In Finland, urban areas are measured by the national statistical institution Statistics Finland. They utilize the native language terms tätort in Swedish and taajama in Finnish. The largest urban area in Finland is the Helsingin keskustaajama ("Helsinki central urban area") with approximately 1,270,000 inhabitants in 2017. It extends across Helsinki as well as 10 other municipalities in the Greater Helsinki area. The second largest is the Tampereen keskustaajama with approximately 330,000 inhabitants in 2017.
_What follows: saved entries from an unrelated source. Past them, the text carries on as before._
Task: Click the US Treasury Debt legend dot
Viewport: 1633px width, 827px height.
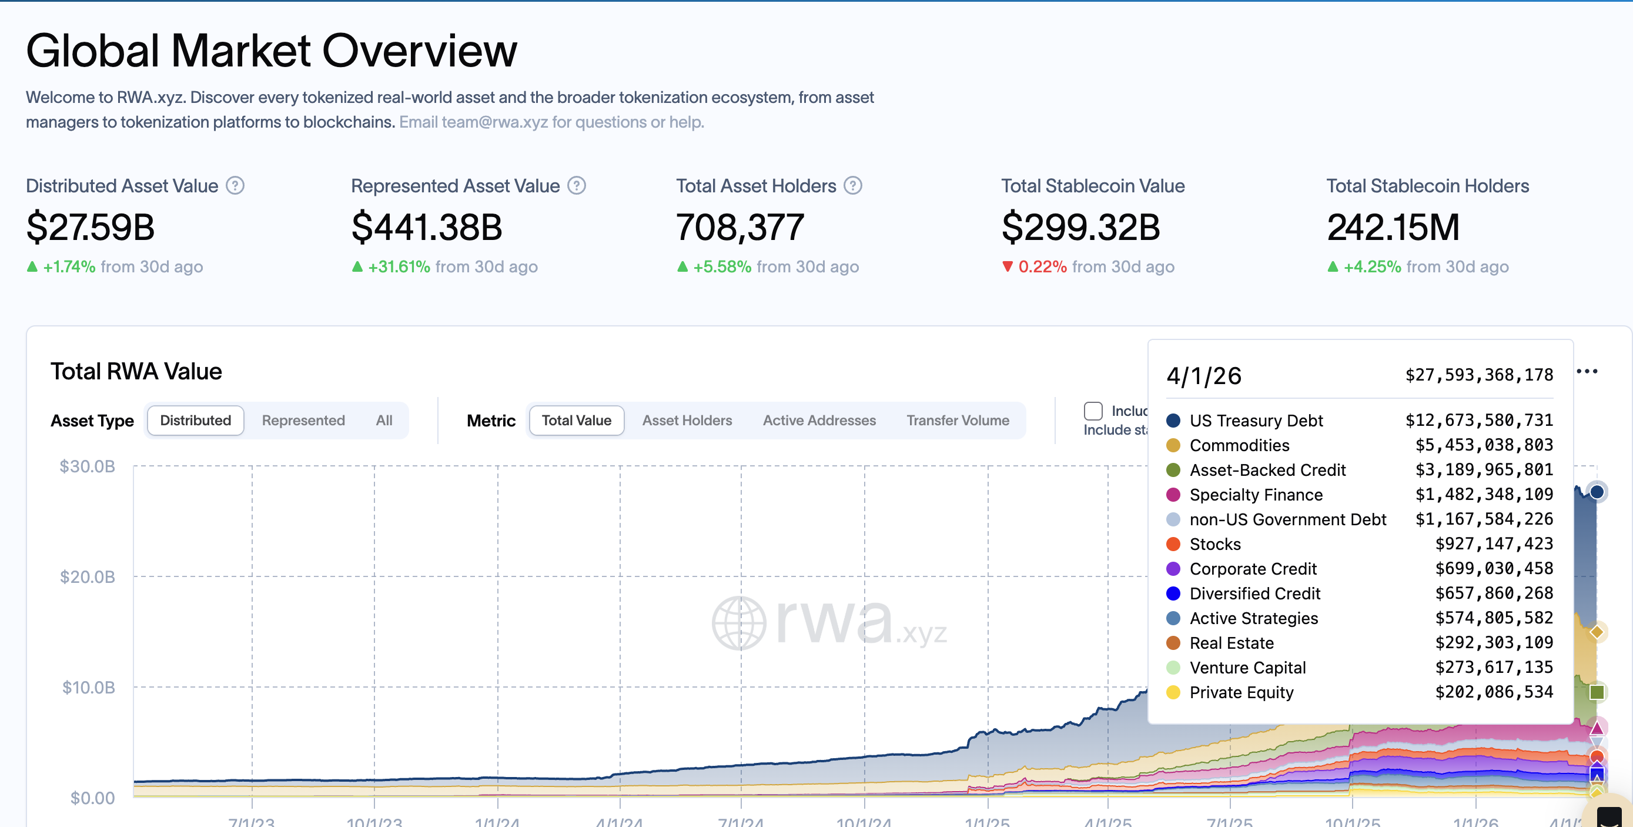Action: point(1173,420)
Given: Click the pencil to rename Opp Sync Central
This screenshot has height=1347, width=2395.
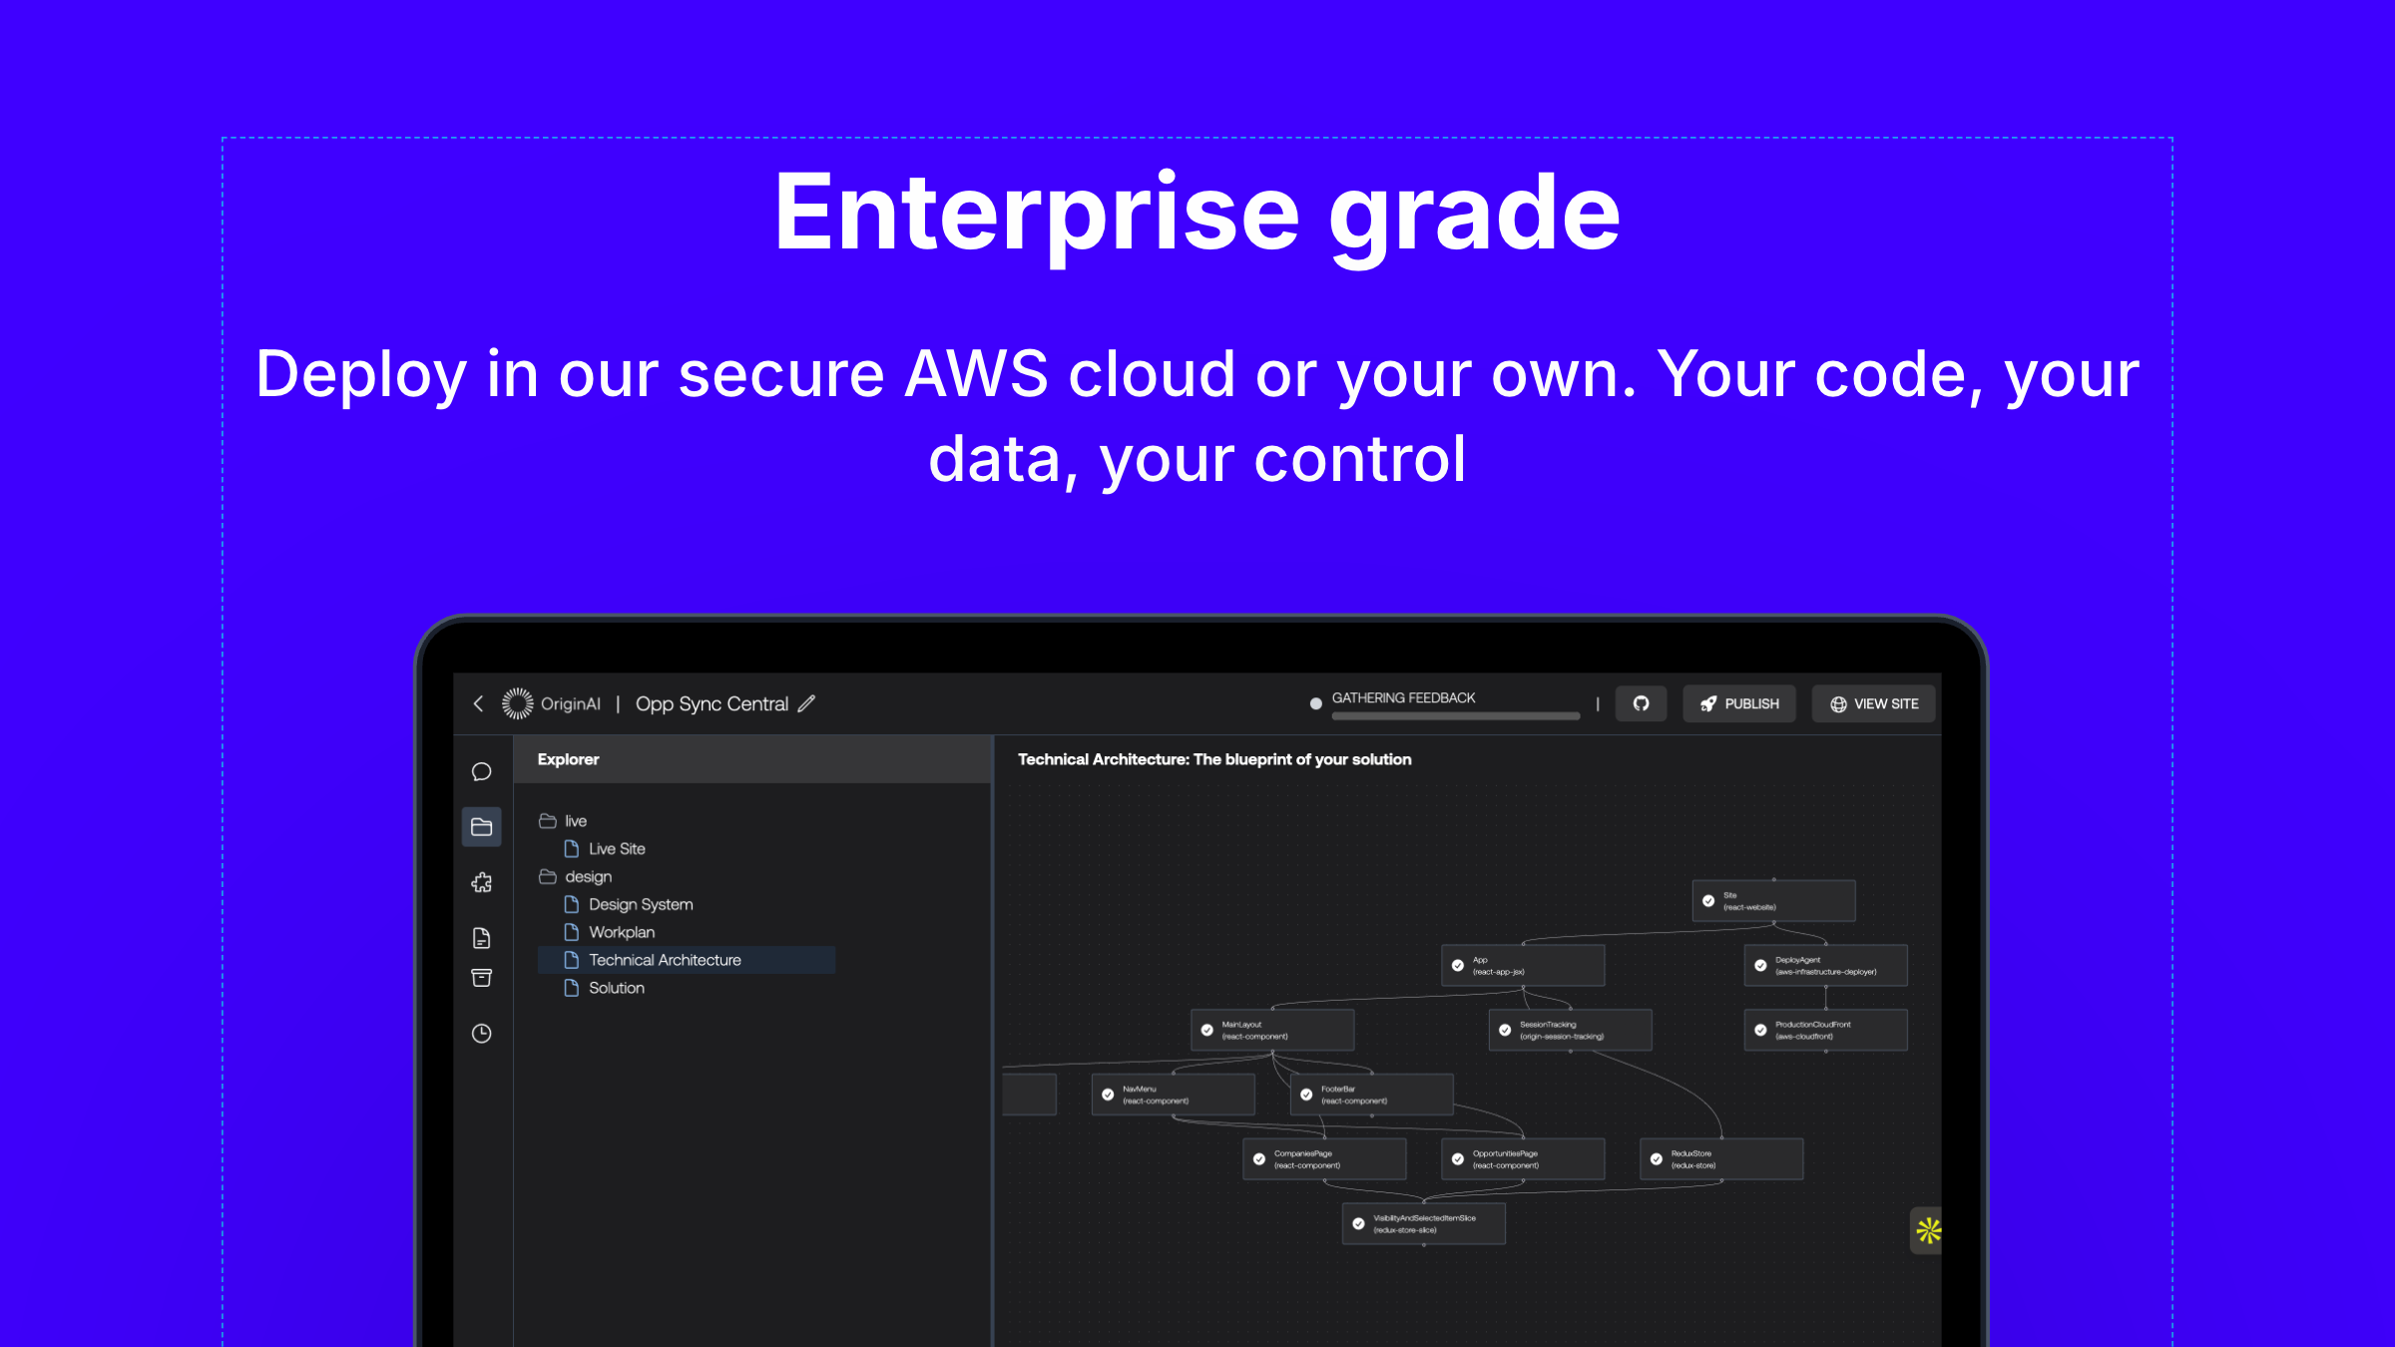Looking at the screenshot, I should tap(806, 704).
Statistics Finland measures urban areas along a 250 m by 250 m grid, resulting in minor inaccuracies and differences in definition between it and the other Nordic countries. The rough presence of urban areas is used to regulate traffic, with a default of 50 km/h speed limit inside a taajama and 80 km/h outside. Most major roads leading in or out of an urban area are marked with a road sign.

==Urban areas in Norway==

Despite adhering to the same definition of an urban area as the rest of the Nordics, Norway utilizes an automated demarcation system, in use since 1999. The demarcation system has been updated on a few occasions, most recently in 2013. In 2013, there were a total of 963 differentiated urban areas in the country. The largest of these is the urban area surrounding Oslo, with a population of approximately 1 million.